- [Your assignment] Word for word, write out all of the entries that follow.

--- Listed records Enclosed Below ---

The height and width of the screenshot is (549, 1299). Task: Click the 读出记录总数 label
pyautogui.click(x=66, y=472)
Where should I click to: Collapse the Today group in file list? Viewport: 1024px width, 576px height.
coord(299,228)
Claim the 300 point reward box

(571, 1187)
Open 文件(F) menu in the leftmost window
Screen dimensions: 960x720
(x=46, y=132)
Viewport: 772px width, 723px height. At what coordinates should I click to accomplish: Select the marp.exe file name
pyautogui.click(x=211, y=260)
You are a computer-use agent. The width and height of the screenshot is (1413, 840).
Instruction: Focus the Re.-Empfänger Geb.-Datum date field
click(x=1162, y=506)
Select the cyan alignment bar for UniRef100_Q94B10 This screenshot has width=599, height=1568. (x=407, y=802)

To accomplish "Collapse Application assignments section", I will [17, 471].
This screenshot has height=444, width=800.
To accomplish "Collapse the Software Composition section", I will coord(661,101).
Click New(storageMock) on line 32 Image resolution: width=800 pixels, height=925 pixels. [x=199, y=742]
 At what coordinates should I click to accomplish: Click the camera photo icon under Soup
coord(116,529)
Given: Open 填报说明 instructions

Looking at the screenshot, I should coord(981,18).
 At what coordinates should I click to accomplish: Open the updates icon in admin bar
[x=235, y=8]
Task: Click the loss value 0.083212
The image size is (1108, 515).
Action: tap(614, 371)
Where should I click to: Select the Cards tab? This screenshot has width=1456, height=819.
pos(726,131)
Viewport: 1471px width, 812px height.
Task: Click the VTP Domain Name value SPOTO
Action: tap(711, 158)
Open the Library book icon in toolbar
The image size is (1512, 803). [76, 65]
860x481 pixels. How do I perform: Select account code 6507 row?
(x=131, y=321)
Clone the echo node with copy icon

--- End of Enclosed Listed records ---

- [Solution to this task]
The height and width of the screenshot is (549, 1299). Task: Click the 读出记录总数 label
pyautogui.click(x=66, y=472)
Where should I click to: Collapse the Today group in file list? Viewport: 1024px width, 576px height.
coord(299,228)
Claim the 300 point reward box

(571, 1187)
Open 文件(F) menu in the leftmost window
Screen dimensions: 960x720
(x=46, y=132)
Viewport: 772px width, 723px height. At what coordinates should I click to accomplish: Select the marp.exe file name
pyautogui.click(x=211, y=260)
You are a computer-use agent. The width and height of the screenshot is (1413, 840).
Instruction: Focus the Re.-Empfänger Geb.-Datum date field
click(x=1162, y=506)
Select the cyan alignment bar for UniRef100_Q94B10 This screenshot has width=599, height=1568. (x=407, y=802)

To accomplish "Collapse Application assignments section", I will [17, 471].
This screenshot has height=444, width=800.
To accomplish "Collapse the Software Composition section", I will coord(661,101).
Click New(storageMock) on line 32 Image resolution: width=800 pixels, height=925 pixels. [x=199, y=742]
 At what coordinates should I click to accomplish: Click the camera photo icon under Soup
coord(116,529)
Given: Open 填报说明 instructions

Looking at the screenshot, I should coord(981,18).
 At what coordinates should I click to accomplish: Open the updates icon in admin bar
[x=235, y=8]
Task: Click the loss value 0.083212
The image size is (1108, 515).
Action: tap(614, 371)
Where should I click to: Select the Cards tab? This screenshot has width=1456, height=819.
pos(726,131)
Viewport: 1471px width, 812px height.
Task: Click the VTP Domain Name value SPOTO
Action: tap(711, 158)
Open the Library book icon in toolbar
The image size is (1512, 803). [76, 65]
860x481 pixels. How do I perform: Select account code 6507 row?
(x=131, y=321)
Clone the echo node with copy icon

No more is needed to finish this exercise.